Un abandon pour naufrage dans la Volvo Ocean Race Boat entre Alicante (Espagne) et Cape Town (Afrique du Sud). Depuis samedi en début de soirée, le skipper du Vestas Wind, l’Australien Chris Nicholson, dont le yacht était en cinquième position dans la course, a dû se retirer car son bateau s’était drossé sur des récifs dans l’archipel de Saint-Brandon. Les neuf membres d’équipage, qui ont passé l’une des nuits les plus difficiles de leur carrière de gens de la mer, ont été secourus aux petites heures dimanche matin par des éléments de la National Coast Guard (NCG) avec le Dornier survolant les lieux du naufrage pour une évaluation globale de la situation. En principe, suite aux démarches effectuées par les organisateurs de la Volvo Ocean Race, les naufragés, qui sont sains et saufs, devront regagner Maurice au plus tôt mercredi.

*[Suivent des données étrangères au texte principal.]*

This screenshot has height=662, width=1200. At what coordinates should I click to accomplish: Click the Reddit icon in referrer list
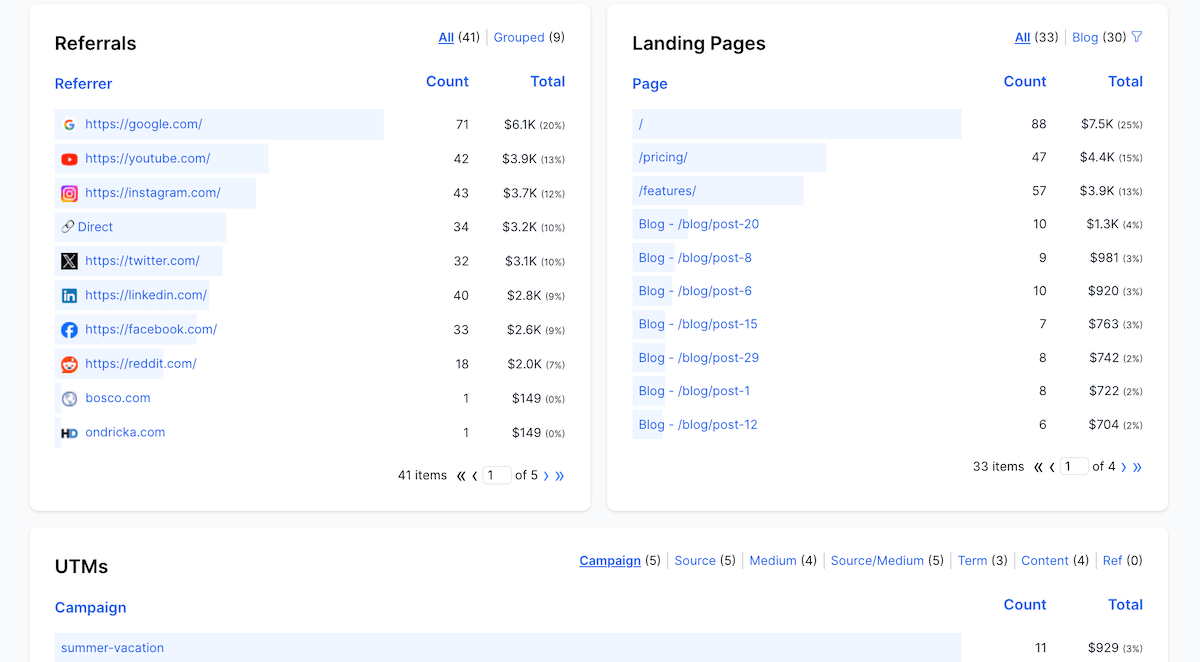coord(69,365)
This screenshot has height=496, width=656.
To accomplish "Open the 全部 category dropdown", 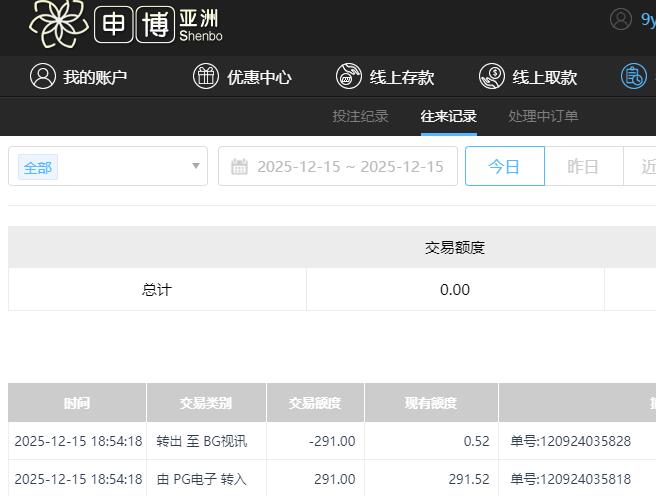I will coord(108,167).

Le skipper australien, fort de sa longue expérience, ne pouvait croire à ce qu’il a vécu à 19 h 10, samedi, quand il a levé l’alerte sur le naufrage. « The Vestas Wind is extensively damaged. It took a massive, massive pounding. I was amazed with what was getting thrown at it and somehow it managed to keep us all in one piece. I was absolutely amazed at what happened », fait-il comprendre dans un échange de communications avec le contrôle de la course. Il se trouve depuis dimanche matin sur l’île du Sud à Saint-Brandon.
Toutefois, Chris Nicholson devait confier aux organisateurs de la course que la décision la plus difficile était de se retirer alors que le Vestas Wind était en cinquième position. « The decision to tell crew to abandon their Volvo Ocean Race yacht was the toughest of my life », fait-il comprendre.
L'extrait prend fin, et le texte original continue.